Ossianistische poëzie

1. Het corpus teksten gevonden en vertaald/zelf geschreven door de Schot James Macpherson, nl. Fragments of Ancient Poetry collected in the Highlands of Scotland and translated from the Gaelic or Erse Language (1760), Fingal, an Ancient Epic Poem in Six Books (1762) en Temora, an Epic Poem (1763), die als vertalingen werden gepresenteerd van de werken van de Keltische dichter Ossian (uit de derde eeuw v.C.). Hoewel de controversen over de authenticiteit van Macphersons ‘vondsten’ meteen na de publicatie begonnen, kon pas in de negentiende eeuw positief aangetoond worden dat het grotendeels ging om een handige mystificatie (Pseudovertaling): Macpherson had slechts beperkt gebruikgemaakt van de nog levende Keltische orale traditie (sien orale literatuur) , in feite ging het vooral om eigen werk dat overigens de stijlkenmerken van zijn tijd vertoont.

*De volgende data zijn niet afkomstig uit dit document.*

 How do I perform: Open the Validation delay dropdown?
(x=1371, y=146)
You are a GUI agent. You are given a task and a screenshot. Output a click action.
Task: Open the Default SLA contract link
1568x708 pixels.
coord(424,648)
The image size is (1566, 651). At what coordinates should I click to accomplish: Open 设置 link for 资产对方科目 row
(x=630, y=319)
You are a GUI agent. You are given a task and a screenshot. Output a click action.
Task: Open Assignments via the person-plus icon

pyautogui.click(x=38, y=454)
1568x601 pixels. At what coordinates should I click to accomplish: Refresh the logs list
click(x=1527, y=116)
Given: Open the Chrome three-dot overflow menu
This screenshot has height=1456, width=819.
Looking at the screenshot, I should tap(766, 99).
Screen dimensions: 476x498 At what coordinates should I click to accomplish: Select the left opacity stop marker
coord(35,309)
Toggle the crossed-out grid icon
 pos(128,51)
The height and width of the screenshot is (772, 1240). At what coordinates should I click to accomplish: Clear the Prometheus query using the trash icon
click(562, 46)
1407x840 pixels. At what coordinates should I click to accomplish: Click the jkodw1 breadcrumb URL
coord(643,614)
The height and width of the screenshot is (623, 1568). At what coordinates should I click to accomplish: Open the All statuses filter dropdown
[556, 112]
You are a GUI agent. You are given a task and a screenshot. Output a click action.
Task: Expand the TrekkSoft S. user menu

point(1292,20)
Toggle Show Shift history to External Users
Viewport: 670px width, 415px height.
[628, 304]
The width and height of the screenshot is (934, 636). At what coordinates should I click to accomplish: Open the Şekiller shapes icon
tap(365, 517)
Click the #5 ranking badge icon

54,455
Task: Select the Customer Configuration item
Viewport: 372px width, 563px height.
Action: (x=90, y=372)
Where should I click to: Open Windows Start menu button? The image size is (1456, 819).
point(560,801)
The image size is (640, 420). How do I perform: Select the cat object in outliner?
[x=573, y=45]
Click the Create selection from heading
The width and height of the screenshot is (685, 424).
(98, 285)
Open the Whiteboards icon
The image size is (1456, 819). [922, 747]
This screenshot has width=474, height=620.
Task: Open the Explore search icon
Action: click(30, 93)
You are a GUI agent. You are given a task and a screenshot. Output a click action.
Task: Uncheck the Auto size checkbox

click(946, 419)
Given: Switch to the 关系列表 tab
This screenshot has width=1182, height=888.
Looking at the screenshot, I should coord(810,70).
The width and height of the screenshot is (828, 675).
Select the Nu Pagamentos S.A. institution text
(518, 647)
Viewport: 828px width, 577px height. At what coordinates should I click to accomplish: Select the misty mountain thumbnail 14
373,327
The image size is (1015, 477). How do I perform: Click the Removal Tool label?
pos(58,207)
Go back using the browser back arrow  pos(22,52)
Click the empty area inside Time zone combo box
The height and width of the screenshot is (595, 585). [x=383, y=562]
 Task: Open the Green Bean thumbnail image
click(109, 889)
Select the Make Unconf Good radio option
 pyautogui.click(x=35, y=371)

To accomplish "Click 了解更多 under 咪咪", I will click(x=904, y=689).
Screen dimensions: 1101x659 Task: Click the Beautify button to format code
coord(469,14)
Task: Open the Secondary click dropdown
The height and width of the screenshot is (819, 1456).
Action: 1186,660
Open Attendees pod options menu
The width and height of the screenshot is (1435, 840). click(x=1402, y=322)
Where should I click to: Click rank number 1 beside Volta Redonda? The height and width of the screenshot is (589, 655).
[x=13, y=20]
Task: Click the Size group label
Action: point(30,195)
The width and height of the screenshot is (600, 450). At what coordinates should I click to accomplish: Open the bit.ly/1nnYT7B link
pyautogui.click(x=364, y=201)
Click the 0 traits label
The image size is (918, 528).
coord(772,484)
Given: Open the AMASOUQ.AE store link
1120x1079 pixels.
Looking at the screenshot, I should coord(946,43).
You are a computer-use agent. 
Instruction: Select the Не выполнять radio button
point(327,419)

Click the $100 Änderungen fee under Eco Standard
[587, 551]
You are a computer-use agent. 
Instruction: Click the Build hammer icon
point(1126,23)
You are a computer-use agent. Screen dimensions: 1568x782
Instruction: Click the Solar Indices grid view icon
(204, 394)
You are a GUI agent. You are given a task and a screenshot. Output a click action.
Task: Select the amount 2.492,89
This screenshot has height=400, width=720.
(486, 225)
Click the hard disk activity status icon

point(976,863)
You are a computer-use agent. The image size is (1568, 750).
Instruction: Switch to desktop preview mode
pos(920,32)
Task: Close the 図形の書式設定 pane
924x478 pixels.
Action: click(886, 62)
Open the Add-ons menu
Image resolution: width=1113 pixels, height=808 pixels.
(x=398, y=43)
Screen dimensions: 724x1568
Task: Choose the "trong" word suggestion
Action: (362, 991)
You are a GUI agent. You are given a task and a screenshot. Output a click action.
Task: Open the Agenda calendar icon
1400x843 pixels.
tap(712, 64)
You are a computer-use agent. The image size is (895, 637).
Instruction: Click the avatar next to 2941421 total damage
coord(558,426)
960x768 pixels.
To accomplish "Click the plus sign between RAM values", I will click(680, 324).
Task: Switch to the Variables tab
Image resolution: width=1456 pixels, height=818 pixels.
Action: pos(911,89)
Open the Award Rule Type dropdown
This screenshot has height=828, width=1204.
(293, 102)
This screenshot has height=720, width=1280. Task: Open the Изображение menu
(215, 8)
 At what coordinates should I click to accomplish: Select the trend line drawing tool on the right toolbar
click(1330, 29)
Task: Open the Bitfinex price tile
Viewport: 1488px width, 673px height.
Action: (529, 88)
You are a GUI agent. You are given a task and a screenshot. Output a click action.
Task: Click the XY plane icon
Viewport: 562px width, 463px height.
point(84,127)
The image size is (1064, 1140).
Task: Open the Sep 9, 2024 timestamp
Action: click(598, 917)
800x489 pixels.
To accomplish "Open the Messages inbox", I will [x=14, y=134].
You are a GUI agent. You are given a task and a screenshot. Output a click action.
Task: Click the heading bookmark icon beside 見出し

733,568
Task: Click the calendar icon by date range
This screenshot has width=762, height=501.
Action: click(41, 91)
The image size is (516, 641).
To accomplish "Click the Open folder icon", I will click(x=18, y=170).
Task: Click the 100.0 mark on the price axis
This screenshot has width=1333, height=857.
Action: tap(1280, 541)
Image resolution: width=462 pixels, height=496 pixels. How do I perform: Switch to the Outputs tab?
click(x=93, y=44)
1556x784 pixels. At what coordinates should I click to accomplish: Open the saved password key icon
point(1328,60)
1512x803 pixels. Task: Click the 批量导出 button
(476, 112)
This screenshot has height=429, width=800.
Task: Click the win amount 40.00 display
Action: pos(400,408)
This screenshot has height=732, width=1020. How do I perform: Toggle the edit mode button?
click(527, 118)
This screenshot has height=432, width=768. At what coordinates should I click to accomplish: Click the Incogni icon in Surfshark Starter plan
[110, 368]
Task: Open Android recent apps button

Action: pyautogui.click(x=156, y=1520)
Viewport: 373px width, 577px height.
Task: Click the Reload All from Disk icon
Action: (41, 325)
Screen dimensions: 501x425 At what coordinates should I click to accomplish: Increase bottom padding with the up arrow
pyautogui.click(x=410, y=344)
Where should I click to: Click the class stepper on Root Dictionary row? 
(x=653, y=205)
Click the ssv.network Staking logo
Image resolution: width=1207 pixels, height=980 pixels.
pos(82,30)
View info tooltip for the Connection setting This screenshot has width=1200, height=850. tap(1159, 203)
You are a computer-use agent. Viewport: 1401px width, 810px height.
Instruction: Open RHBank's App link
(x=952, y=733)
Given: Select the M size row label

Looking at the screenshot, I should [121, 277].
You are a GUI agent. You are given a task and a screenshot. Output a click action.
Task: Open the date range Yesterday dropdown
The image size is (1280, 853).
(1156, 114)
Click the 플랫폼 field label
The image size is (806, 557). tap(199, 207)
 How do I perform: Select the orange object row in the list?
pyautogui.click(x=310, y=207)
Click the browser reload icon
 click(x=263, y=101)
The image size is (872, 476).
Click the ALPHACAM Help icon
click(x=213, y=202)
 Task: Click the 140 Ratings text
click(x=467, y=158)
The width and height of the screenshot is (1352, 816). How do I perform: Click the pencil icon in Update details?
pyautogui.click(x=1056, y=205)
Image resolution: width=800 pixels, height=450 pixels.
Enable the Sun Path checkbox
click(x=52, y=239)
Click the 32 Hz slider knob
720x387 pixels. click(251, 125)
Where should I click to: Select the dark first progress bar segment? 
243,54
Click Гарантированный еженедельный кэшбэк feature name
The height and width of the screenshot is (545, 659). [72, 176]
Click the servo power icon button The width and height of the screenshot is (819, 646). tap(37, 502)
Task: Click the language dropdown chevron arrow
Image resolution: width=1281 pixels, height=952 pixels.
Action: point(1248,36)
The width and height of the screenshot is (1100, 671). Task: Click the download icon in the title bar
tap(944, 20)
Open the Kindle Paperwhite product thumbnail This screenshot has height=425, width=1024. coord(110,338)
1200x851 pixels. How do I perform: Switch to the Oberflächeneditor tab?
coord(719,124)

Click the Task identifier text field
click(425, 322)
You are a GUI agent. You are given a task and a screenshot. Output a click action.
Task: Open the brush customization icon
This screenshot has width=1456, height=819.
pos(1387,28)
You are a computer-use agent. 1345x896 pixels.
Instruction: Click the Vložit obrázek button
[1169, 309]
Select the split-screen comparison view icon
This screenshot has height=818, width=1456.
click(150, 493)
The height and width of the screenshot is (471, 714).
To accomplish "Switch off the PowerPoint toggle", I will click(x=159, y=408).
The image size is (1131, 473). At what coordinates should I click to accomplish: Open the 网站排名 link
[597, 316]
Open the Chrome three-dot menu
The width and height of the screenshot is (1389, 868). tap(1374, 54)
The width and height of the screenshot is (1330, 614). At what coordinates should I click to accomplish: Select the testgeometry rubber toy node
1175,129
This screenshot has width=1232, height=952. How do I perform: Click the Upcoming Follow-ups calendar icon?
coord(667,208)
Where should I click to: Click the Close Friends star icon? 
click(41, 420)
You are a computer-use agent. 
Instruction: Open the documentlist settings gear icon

2. In ruime zin verwijst de kwalificatie ossianistisch naar een hele internationale beweging waaraan Macphersons werk mee ten grondslag ligt. Zijn gedichten hadden nl. een enorme weerklank en werden centrale teksten in een soort Keltische renaissance, een beweging in de tweede helft van de achttiende eeuw die een herwaardering van de eigen (vroeg)middeleeuwse traditie voorstond. Er volgden verschillende imitaties naar oude epische gedichten (Th. Grays The Fatal Sisters en The Descent of Odin, 1761), min of meer adequate tekstuitgaven (Th. Percys Five Pieces of Runic Poetry, 1763 en Reliques of Ancient English Poetry, 1765), verdere mystificaties (Th. Chattertons Poems supposed to have been written at Bristol by Th. Rowley and others in the 15th Century, 1777), enz. Ook op het vasteland vond de Ossianpoëzie tal van bewonderaars, imitatoren en vertalers, waaronder Goethe en de andere jonge Sturm und Dränger (sien Sturm und Drang). De context van de groeiende preromantiek was aan de ossianistische beweging niet vreemd: interesse voor het verleden, voor het autochtone (tegenover het Franse classicisme of de mediterrane oudheid), voor het primitieve en het volkse.

Literatuur: P. van Tieghem, ‘Ossian et l’ossianisme au XVIIIe siècle’ in Le Préromantisme, 1924, pp. 197-288. Q. Daas, De gezangen van Ossian in Nederland, 1961. T. Brown (red.), Celticism, 1996. Davidd Moore (red.), Ossian and Ossianism. Subcultures and subversions: 1750-1850, 4 vols., 2004.